[Entries for finding words and elements]
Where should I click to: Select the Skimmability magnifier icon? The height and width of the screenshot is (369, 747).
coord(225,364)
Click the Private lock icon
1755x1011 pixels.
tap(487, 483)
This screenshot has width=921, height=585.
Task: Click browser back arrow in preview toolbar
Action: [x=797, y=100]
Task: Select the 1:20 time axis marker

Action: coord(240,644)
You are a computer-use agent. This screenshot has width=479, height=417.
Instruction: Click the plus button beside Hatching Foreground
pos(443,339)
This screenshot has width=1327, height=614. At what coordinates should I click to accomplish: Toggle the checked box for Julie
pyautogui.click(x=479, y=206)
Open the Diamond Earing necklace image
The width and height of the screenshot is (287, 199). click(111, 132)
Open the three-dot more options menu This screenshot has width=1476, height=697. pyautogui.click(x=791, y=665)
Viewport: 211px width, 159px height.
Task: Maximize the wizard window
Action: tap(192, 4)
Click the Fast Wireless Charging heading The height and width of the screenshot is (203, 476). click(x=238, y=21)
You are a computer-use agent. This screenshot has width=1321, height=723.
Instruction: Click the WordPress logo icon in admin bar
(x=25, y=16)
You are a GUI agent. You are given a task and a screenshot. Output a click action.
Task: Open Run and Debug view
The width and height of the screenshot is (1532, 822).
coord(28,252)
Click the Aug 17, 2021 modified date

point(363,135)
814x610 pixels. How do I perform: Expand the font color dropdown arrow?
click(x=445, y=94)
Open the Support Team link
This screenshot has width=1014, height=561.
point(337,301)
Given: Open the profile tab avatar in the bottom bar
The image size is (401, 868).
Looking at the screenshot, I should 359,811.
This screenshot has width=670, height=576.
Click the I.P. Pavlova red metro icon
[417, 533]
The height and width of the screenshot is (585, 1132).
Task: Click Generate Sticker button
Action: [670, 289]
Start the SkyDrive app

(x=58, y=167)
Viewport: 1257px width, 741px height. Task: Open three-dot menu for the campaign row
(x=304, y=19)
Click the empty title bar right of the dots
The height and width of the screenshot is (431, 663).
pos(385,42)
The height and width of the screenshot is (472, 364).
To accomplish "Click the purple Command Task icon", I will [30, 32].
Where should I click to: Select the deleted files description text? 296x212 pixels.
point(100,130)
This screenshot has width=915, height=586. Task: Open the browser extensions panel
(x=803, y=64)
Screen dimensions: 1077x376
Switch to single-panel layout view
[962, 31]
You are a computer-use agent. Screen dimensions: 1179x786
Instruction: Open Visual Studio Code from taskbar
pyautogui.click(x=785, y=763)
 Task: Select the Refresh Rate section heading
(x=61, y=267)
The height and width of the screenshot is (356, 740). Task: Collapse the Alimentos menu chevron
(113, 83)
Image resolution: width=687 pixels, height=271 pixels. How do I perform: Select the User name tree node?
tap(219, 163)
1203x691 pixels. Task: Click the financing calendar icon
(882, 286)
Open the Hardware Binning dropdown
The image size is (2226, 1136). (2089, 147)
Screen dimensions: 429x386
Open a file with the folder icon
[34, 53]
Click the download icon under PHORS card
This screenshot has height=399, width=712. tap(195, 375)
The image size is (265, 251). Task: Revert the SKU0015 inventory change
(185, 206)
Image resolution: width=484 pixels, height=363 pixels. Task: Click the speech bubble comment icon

● What you should do
Please rewrite the records above as a numbered list, leaving out the blank lines.

● Answer to the problem
1. Where should I click to: Select the Skimmability magnifier icon? The height and width of the screenshot is (369, 747).
2. coord(225,364)
3. Click the Private lock icon
4. 1755x1011 pixels.
5. tap(487, 483)
6. This screenshot has width=921, height=585.
7. Task: Click browser back arrow in preview toolbar
8. Action: [x=797, y=100]
9. Task: Select the 1:20 time axis marker
10. Action: coord(240,644)
11. You are a computer-use agent. This screenshot has width=479, height=417.
12. Instruction: Click the plus button beside Hatching Foreground
13. pos(443,339)
14. This screenshot has width=1327, height=614. At what coordinates should I click to accomplish: Toggle the checked box for Julie
15. pyautogui.click(x=479, y=206)
16. Open the Diamond Earing necklace image
17. The width and height of the screenshot is (287, 199). click(111, 132)
18. Open the three-dot more options menu This screenshot has width=1476, height=697. pyautogui.click(x=791, y=665)
19. Viewport: 211px width, 159px height.
20. Task: Maximize the wizard window
21. Action: tap(192, 4)
22. Click the Fast Wireless Charging heading The height and width of the screenshot is (203, 476). click(x=238, y=21)
23. You are a computer-use agent. This screenshot has width=1321, height=723.
24. Instruction: Click the WordPress logo icon in admin bar
25. (x=25, y=16)
26. You are a GUI agent. You are given a task and a screenshot. Output a click action.
27. Task: Open Run and Debug view
28. The width and height of the screenshot is (1532, 822).
29. coord(28,252)
30. Click the Aug 17, 2021 modified date
31. point(363,135)
32. 814x610 pixels. How do I perform: Expand the font color dropdown arrow?
33. click(x=445, y=94)
34. Open the Support Team link
35. This screenshot has width=1014, height=561.
36. point(337,301)
37. Given: Open the profile tab avatar in the bottom bar
38. The image size is (401, 868).
39. Looking at the screenshot, I should 359,811.
40. This screenshot has width=670, height=576.
41. Click the I.P. Pavlova red metro icon
42. [417, 533]
43. The height and width of the screenshot is (585, 1132).
44. Task: Click Generate Sticker button
45. Action: [670, 289]
46. Start the SkyDrive app
47. (x=58, y=167)
48. Viewport: 1257px width, 741px height. Task: Open three-dot menu for the campaign row
49. (x=304, y=19)
50. Click the empty title bar right of the dots
51. The height and width of the screenshot is (431, 663).
52. pos(385,42)
53. The height and width of the screenshot is (472, 364).
54. To accomplish "Click the purple Command Task icon", I will [30, 32].
55. Where should I click to: Select the deleted files description text? 296x212 pixels.
56. point(100,130)
57. This screenshot has width=915, height=586. Task: Open the browser extensions panel
58. (x=803, y=64)
59. Screen dimensions: 1077x376
60. Switch to single-panel layout view
61. [962, 31]
62. You are a computer-use agent. Screen dimensions: 1179x786
63. Instruction: Open Visual Studio Code from taskbar
64. pyautogui.click(x=785, y=763)
65.  Task: Select the Refresh Rate section heading
66. (x=61, y=267)
67. The height and width of the screenshot is (356, 740). Task: Collapse the Alimentos menu chevron
68. (113, 83)
69. Image resolution: width=687 pixels, height=271 pixels. How do I perform: Select the User name tree node?
70. tap(219, 163)
71. 1203x691 pixels. Task: Click the financing calendar icon
72. (882, 286)
73. Open the Hardware Binning dropdown
74. The image size is (2226, 1136). (2089, 147)
75. Screen dimensions: 429x386
76. Open a file with the folder icon
77. [34, 53]
78. Click the download icon under PHORS card
79. This screenshot has height=399, width=712. tap(195, 375)
80. The image size is (265, 251). Task: Revert the SKU0015 inventory change
81. (185, 206)
82. Image resolution: width=484 pixels, height=363 pixels. Task: Click the speech bubble comment icon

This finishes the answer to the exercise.